Bagus agrees with Reisman that that's reprehensible. Omitting that part of Reisman's view was misleading. Bagus presents Reisman as defending inflation using a weak argument (a mere practical point rather than a theoretical argument). But Reisman wasn't trying to defend inflation, he was just bringing up an important practical consideration about not destroying civilization.

Bagus continues:

It must be stressed that an increased demand for judicial services on the free market brings about an increased supply of those services. Yet, Reisman could contend that we face a government monopoly of judicial services. However, politicians would likely come up with emergency measures if deflation caused bankruptcies which overstrained the judicial system.[35] For politicians are eager to search and find problems they can fix. Also the judicial system itself could come up with solutions for this problem.

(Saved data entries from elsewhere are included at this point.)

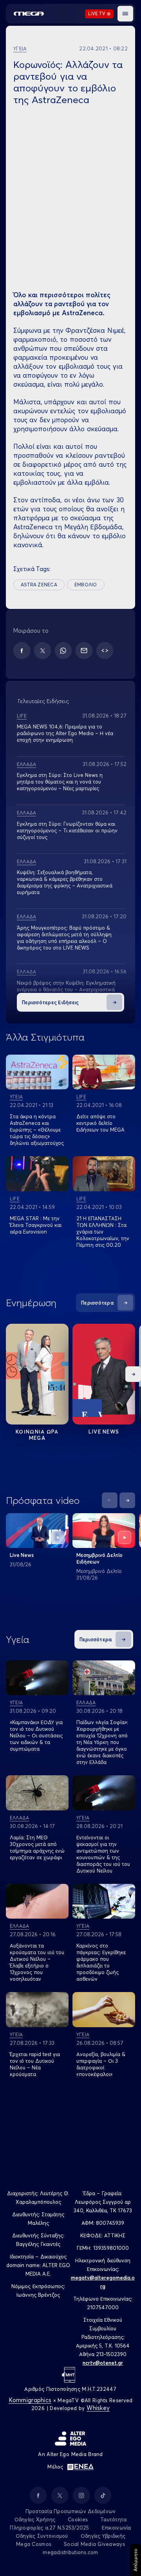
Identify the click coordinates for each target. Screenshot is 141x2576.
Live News (104, 1431)
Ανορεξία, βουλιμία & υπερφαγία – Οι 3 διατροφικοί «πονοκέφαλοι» (100, 2064)
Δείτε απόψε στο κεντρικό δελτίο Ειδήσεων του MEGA (100, 1123)
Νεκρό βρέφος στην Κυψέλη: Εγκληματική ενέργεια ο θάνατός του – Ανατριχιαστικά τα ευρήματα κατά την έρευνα (66, 989)
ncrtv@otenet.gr (103, 2363)
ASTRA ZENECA (39, 584)
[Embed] (105, 650)
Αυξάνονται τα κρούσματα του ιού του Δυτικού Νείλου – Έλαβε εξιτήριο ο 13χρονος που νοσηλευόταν (37, 1962)
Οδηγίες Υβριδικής (103, 2536)
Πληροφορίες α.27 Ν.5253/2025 (49, 2527)
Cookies (78, 2519)
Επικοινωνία (116, 2527)
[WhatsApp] (63, 650)
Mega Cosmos (33, 2544)
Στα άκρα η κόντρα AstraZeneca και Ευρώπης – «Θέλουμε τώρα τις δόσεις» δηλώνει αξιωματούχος (37, 1129)
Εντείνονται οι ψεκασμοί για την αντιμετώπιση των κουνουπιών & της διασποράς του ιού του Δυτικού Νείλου (103, 1854)
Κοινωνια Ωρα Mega (37, 1434)
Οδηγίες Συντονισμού (42, 2536)
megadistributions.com (70, 2552)
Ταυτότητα (113, 2519)
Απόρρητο (135, 2560)
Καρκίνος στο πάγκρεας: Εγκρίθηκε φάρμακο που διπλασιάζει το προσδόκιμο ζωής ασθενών (101, 1962)
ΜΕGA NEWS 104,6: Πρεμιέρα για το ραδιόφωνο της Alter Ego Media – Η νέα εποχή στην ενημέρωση (65, 733)
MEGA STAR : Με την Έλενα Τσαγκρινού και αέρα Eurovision (35, 1225)
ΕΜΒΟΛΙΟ (85, 584)
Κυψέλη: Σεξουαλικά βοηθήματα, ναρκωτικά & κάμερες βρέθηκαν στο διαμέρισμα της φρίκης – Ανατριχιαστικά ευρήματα (64, 882)
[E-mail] (84, 650)
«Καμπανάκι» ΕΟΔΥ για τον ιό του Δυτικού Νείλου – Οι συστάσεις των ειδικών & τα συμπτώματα (36, 1735)
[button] (125, 13)
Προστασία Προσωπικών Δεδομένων (70, 2511)
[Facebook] (22, 650)
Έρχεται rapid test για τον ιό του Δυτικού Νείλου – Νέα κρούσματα (35, 2064)
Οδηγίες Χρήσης (35, 2519)
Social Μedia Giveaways (94, 2544)
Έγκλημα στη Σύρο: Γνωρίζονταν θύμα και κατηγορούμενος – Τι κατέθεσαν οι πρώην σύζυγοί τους (67, 830)
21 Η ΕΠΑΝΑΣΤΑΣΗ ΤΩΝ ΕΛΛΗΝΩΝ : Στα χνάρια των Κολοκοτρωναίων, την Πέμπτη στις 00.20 (102, 1231)
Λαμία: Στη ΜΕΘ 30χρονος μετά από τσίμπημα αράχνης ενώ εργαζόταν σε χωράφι (37, 1847)
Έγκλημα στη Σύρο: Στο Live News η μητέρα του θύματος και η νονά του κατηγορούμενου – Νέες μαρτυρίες (60, 781)
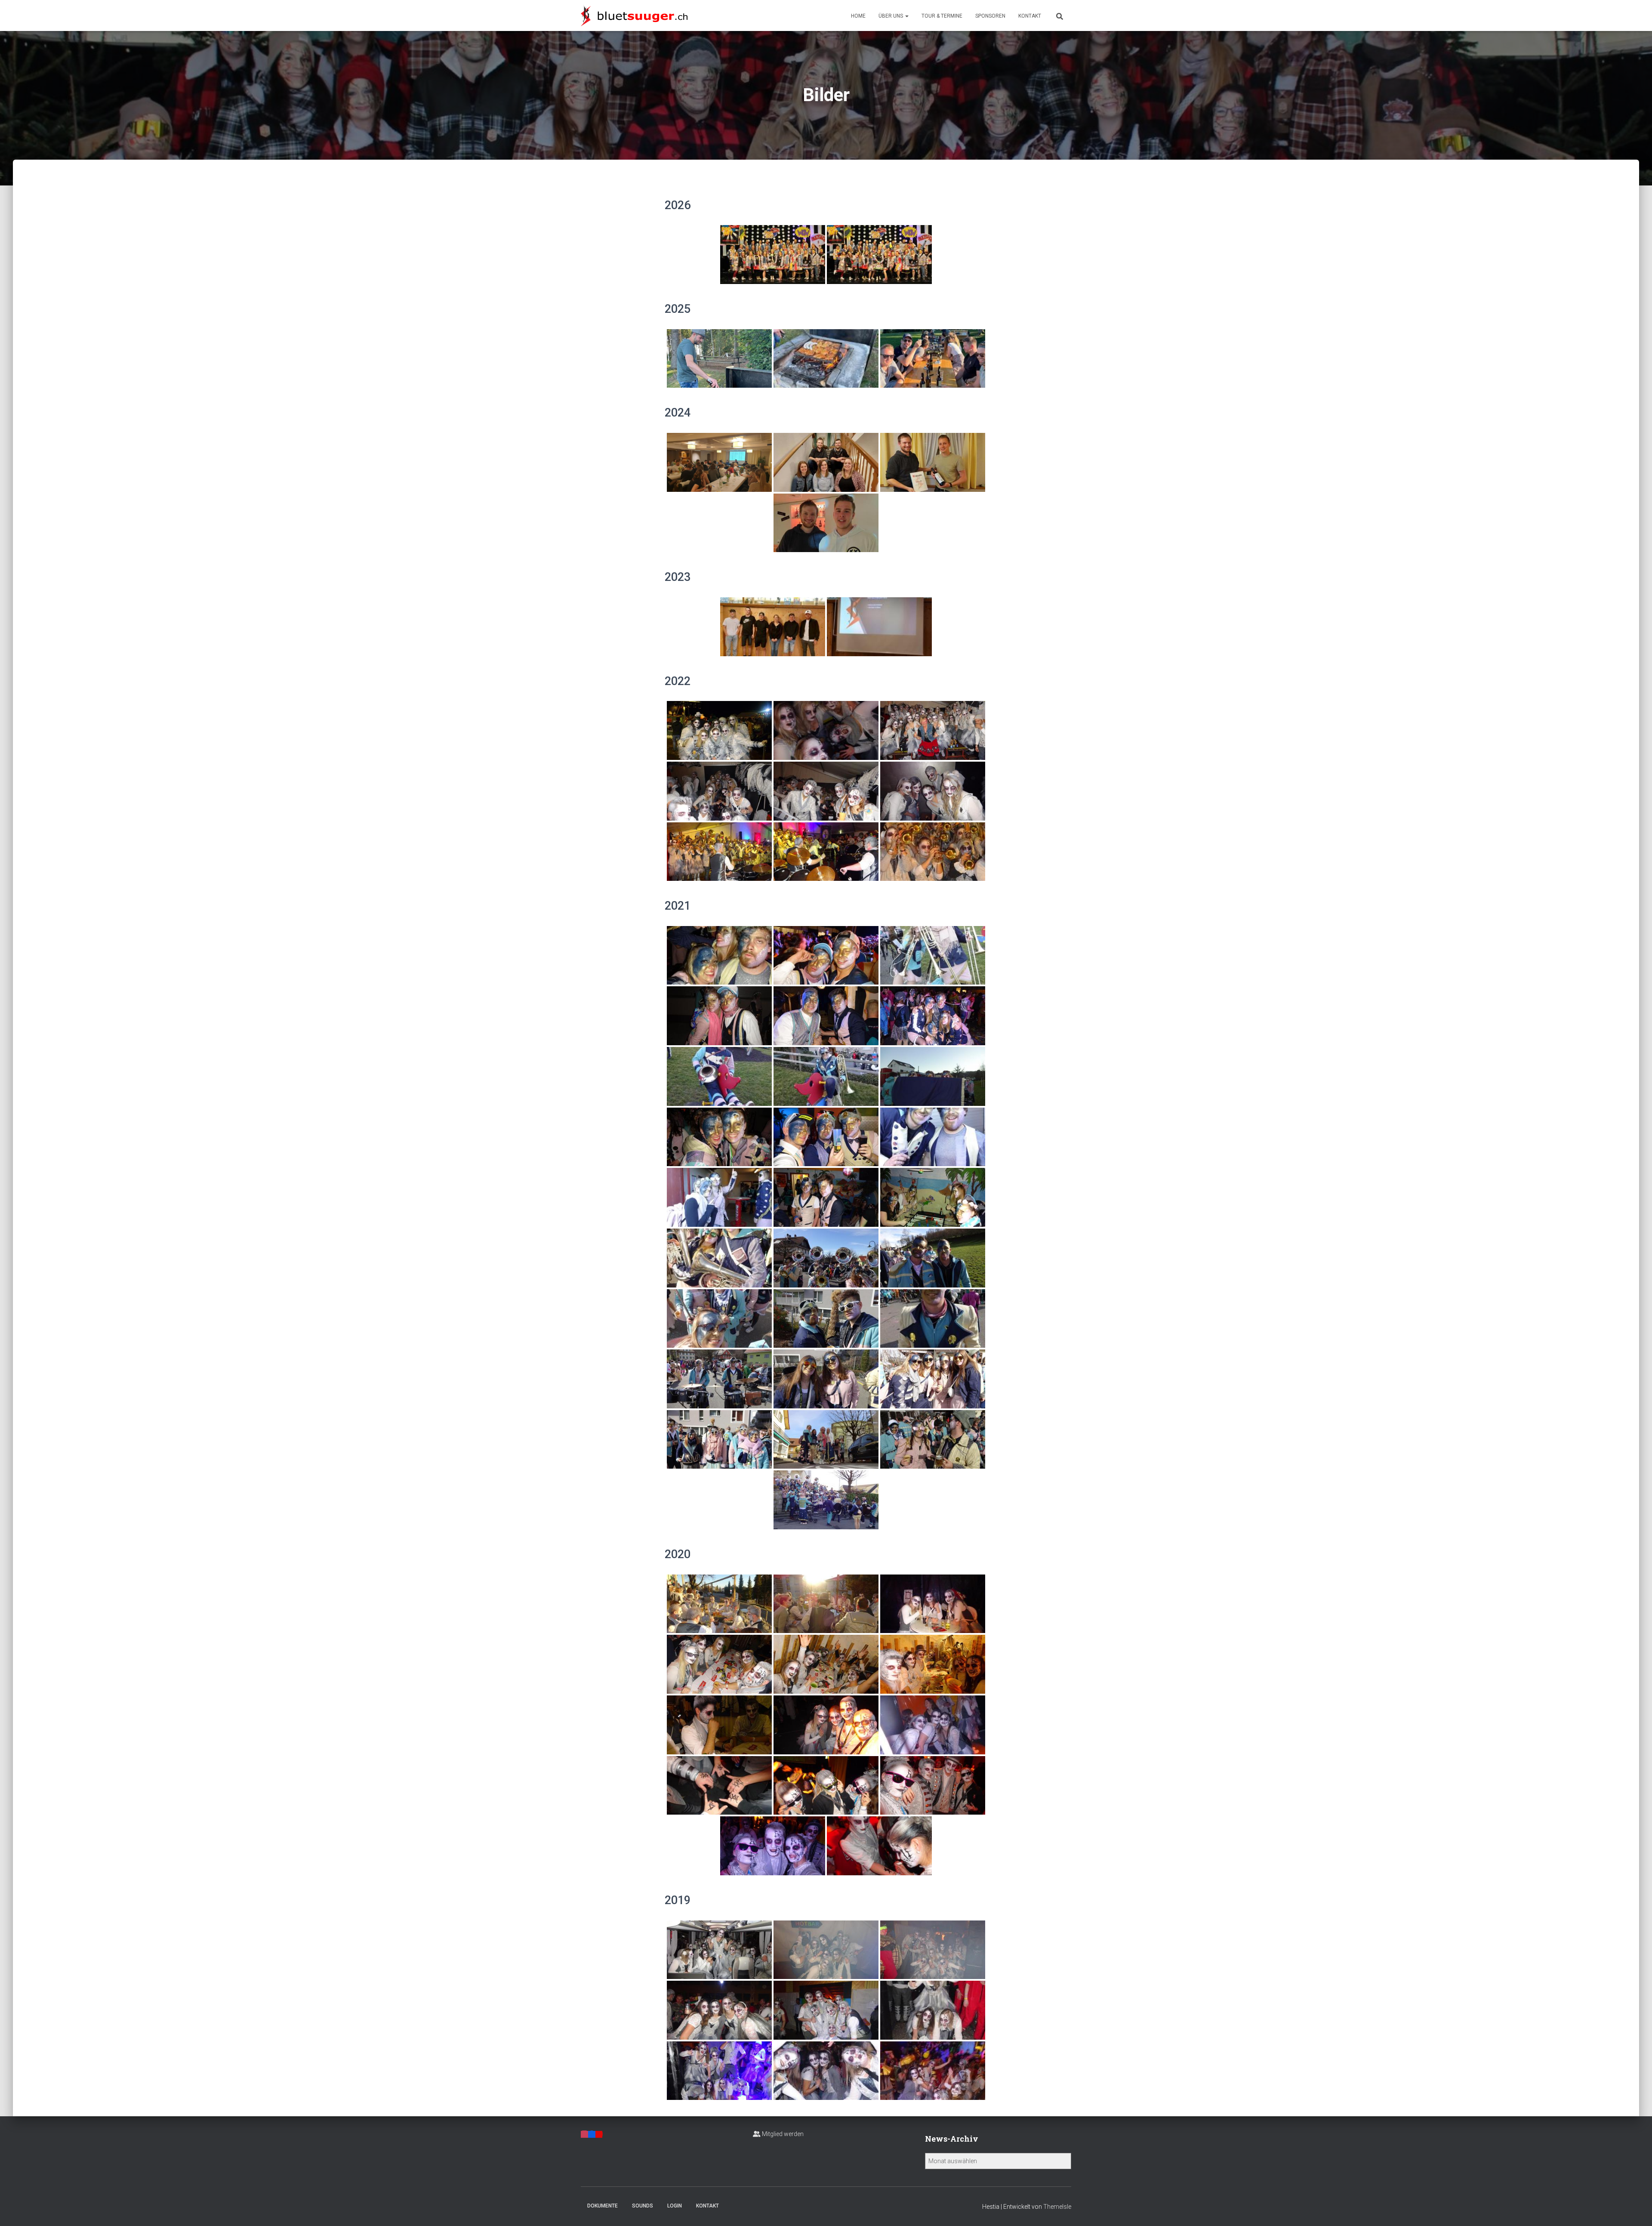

The basic theme of Bagus’ article is that six Austrian economics aren’t, in his opinion, radical enough, not even Rothbard. Bagus wants full 100% capitalism and freedom no matter what. I read him as such an anti-government libertarian that I think he’s an anarchist. With that context in mind:

Why is Bagus expressing his confidence in the government to come up with some emergency measures to fix a problem? Why does he think this is something politicians can fix effectively? I don’t get it. Here Bagus is objecting from a perspective of trusting government competence much more than Reisman does, contrary to the general themes of Bagus’ other comments.

Bagus provides no arguments about why government would be able to succeed at improving the judicial system. We've seen historically that the importance or urgency of an issue, such as war, education or healthcare, does not automatically make governments wise or competent.

Of course some entrepreneurs can have difficulties in the sense, that other entrepreneurs who anticipated the price drop and held their money back, can bid resources away from them. Entrepreneurs who anticipate price changes can always profit relative to the entrepreneurs who did not anticipate them.

Is the job of the entrepreneur to anticipate market conditions, anticipate government policies that affect market conditions, or both? Bagus seems to find it acceptable that businessmen lose money, including going bankrupt, for not anticipating new government policies that cause deflation.

I think a businessman's job should be focused on his industry, not on understanding politicians, lobbying for policies (being a cause of government policy makes it easier to anticipate), getting friends in high places to give him tips about the balance of power, etc. I want businessmen to be separate from government. See Atlas Shrugged for further discussion of political pull – it was men like James Taggart, not Hank Rearden, who were better able to anticipate new government policies.